*Task directions*
Every entry must be transcribed exactly as written.

*Exercise material*
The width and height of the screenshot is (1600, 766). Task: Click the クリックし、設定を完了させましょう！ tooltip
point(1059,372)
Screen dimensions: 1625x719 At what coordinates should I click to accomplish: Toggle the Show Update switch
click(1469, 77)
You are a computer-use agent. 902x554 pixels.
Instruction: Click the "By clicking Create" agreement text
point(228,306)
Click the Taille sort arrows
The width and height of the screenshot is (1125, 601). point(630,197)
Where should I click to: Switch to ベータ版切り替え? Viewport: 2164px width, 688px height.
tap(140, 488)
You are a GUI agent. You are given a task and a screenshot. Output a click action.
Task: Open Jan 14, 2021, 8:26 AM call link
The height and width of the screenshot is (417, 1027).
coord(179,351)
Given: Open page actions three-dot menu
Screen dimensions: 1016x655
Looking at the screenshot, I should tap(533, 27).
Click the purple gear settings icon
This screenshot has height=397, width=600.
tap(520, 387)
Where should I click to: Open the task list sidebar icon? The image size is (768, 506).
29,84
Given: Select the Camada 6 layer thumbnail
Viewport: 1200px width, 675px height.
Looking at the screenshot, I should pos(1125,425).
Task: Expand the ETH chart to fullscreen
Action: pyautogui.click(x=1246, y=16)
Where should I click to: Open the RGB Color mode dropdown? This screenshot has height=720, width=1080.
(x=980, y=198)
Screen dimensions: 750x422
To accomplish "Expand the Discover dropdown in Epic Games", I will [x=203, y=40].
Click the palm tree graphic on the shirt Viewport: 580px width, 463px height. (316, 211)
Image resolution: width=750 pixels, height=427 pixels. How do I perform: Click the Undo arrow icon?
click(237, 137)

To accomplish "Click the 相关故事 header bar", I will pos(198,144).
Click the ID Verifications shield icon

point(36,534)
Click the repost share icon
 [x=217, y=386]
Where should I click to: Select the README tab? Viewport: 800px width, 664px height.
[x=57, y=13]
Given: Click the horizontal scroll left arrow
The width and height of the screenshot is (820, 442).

*The completed task*
The width and height of the screenshot is (1600, 766). Task: Click the クリックし、設定を完了させましょう！ tooltip
point(1059,372)
Screen dimensions: 1625x719 At what coordinates should I click to accomplish: Toggle the Show Update switch
click(1469, 77)
You are a computer-use agent. 902x554 pixels.
Instruction: Click the "By clicking Create" agreement text
point(228,306)
Click the Taille sort arrows
The width and height of the screenshot is (1125, 601). point(630,197)
Where should I click to: Switch to ベータ版切り替え? Viewport: 2164px width, 688px height.
tap(140, 488)
You are a GUI agent. You are given a task and a screenshot. Output a click action.
Task: Open Jan 14, 2021, 8:26 AM call link
The height and width of the screenshot is (417, 1027).
coord(179,351)
Given: Open page actions three-dot menu
Screen dimensions: 1016x655
Looking at the screenshot, I should tap(533, 27).
Click the purple gear settings icon
This screenshot has height=397, width=600.
tap(520, 387)
Where should I click to: Open the task list sidebar icon? The image size is (768, 506).
29,84
Given: Select the Camada 6 layer thumbnail
Viewport: 1200px width, 675px height.
Looking at the screenshot, I should pos(1125,425).
Task: Expand the ETH chart to fullscreen
Action: pyautogui.click(x=1246, y=16)
Where should I click to: Open the RGB Color mode dropdown? This screenshot has height=720, width=1080.
(x=980, y=198)
Screen dimensions: 750x422
To accomplish "Expand the Discover dropdown in Epic Games", I will [x=203, y=40].
Click the palm tree graphic on the shirt Viewport: 580px width, 463px height. (316, 211)
Image resolution: width=750 pixels, height=427 pixels. How do I perform: Click the Undo arrow icon?
click(237, 137)

To accomplish "Click the 相关故事 header bar", I will pos(198,144).
Click the ID Verifications shield icon

point(36,534)
Click the repost share icon
 [x=217, y=386]
Where should I click to: Select the README tab? Viewport: 800px width, 664px height.
[x=57, y=13]
Given: Click the horizontal scroll left arrow
The width and height of the screenshot is (820, 442).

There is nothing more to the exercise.